Die Vegetation als Indiz der Wirtschaftsgeschichte – oder Von Omas Wiese zum Quecken-Grasland – und zurück?
H. Lührs
(1994) DIN A 5 / 210 S. + Tabellenbändchen. (396g) (9,00 Euro)
1985, im 1. Notizbuch der Kasseler Schule, ist das 3. Notizbuch folgendermaßen angekündigt: ‚Von Opas Wiese zum Queckengrünland und zurück – Die Entwicklung des Wirtschaftsgrünlandes und die Möglichkeiten der qualitativen Regeneration‘. Was damals so kurz vor der Fertigstellung und weitgehend geklärt schien, erwies sich bei näherem Hinsehen und in der Durchführung doch anspruchsvoller und langwieriger. Es waren nicht nur noch die eine oder andere Arbeit erforderlich, um das moderne Gras-Acker-Land abzubilden. Wichtiger war es, über das Pänomen hinaus, für den Vorgang und den Kontext das Verständnis und die Begriffe zu formulieren, damit „am Beispiel des Wirtschaftsgrünlandes und der GrasAckerBrachen die Vegetation als Indiz der Wirtschaftsgeschichte“ erzählt werden kann.

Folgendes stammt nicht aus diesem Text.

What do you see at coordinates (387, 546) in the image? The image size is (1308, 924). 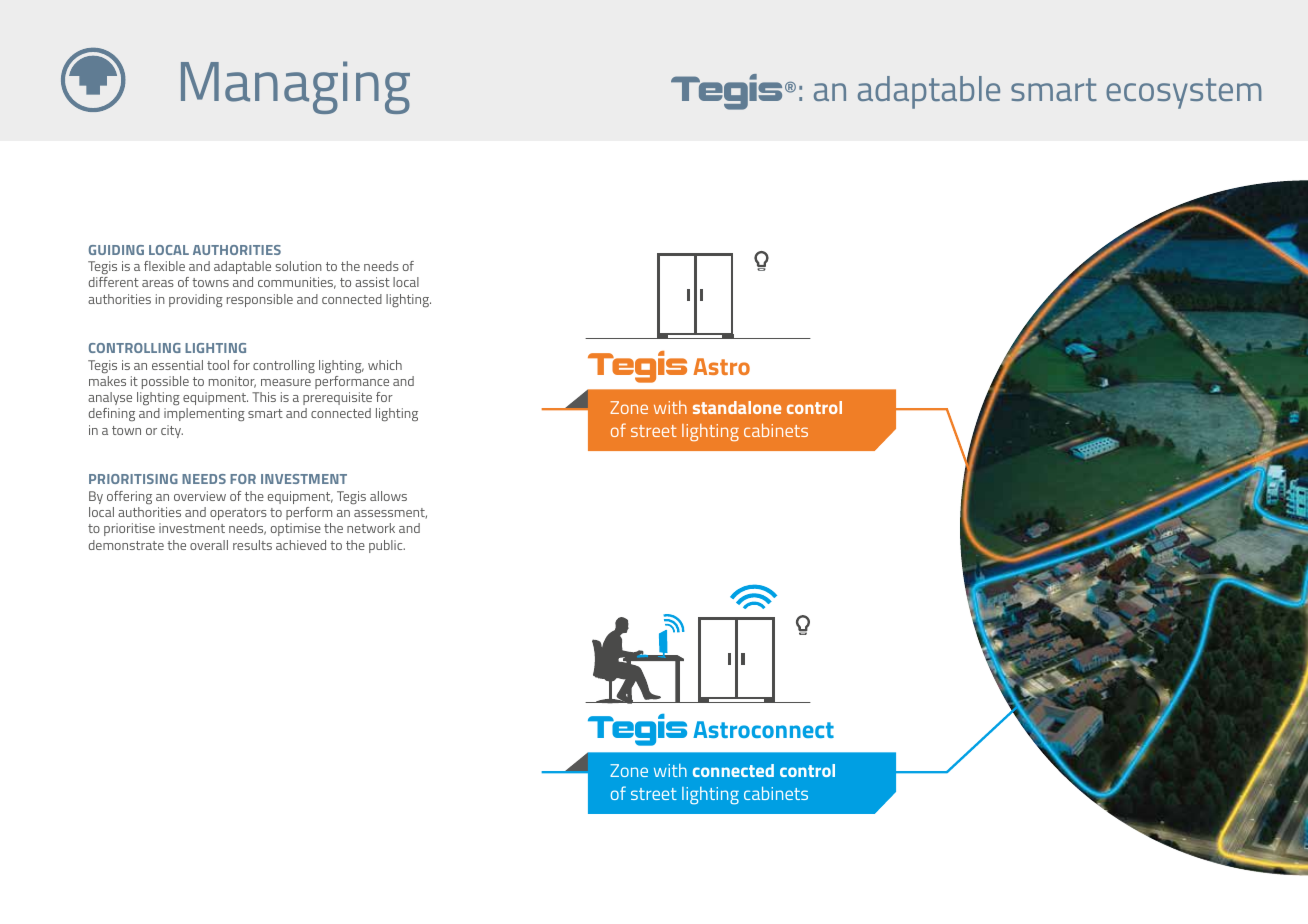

In seiner Dissertation stellt H. Lührs zunächst eine stark synthetisierte Übersicht der Naturausstattung der Gras-Futterflächen für Paarhufer-Wiederkäuer vom Nardo-Galion bis zum Agropyro-Rumicion mit einer ausführlichen Erörterung der Verbände und ihrer verbreiteten (wichtigen) Assoziationen in den Vordergrund. Dieser empirische Beweis des Gegenstandes, über den Aussagen gemacht werden sollen – so unerläßlich er ist, weil damit eine chronologische und chorologische ‚Gebietsmonographie‘ vorgestellt wird – dient der Nachzeichnung des Industrialisierungsvorgangs in der Futtererzeugung. Mit jeder Modernisierung wird das Wissen der Bauern zerstört (s. Berger J., Imfeld A., Mandel E., Benholdt-Thomsen V., Gronemeyer M., Groeneveld S. u.a.) und die Abhängigkeit erhöht. Die Klärung der Rolle der ‚Wissenschaften‘ bei der Durchsetzung der Industrialisierung führt zur Darlegung einer Wissenschafts- und Disziplingeschichte der Grünlandforschung, der Pflanzensoziologie und der Landschaftspflege, der die Aufmerksamkeit der Vegetationskunde und der Landschaftsplanung gegenübergestellt wird. Der wissens- und methoden-(wissenschafts)-theoretische Teil der Arbeit, der die Einsichten ermöglicht und begründet, hält eine exzellente Diskussion und Reflexion zur ‚Logik wissenschaftlicher Arbeit‘ in der Landschaftsplanung (i. e. S.) bereit.
Zur Warnung sei hinzugefügt, daß Naturschützer und Biotopisten sich den Erwerb dieser preiswerten Veröffentlichung sparen sollten, weil der Faktenpositivismus nur kritisiert vorkommt – wie denn auch wissenschaftsdesignte Technikmätzchen vollkommen fehlen. Für alle, die etwas übers Grünland – von der Hute bis zu wirtschaftsbedingten Flutrasen – verstehen wollen, sich auch auf literarische Funde, Kenntnisse, ‚politische‘ Einsichten und eine spannende Nachdenk-Literatur einlassen wollen, sei dieses Notizbuch nachdrücklich empfohlen.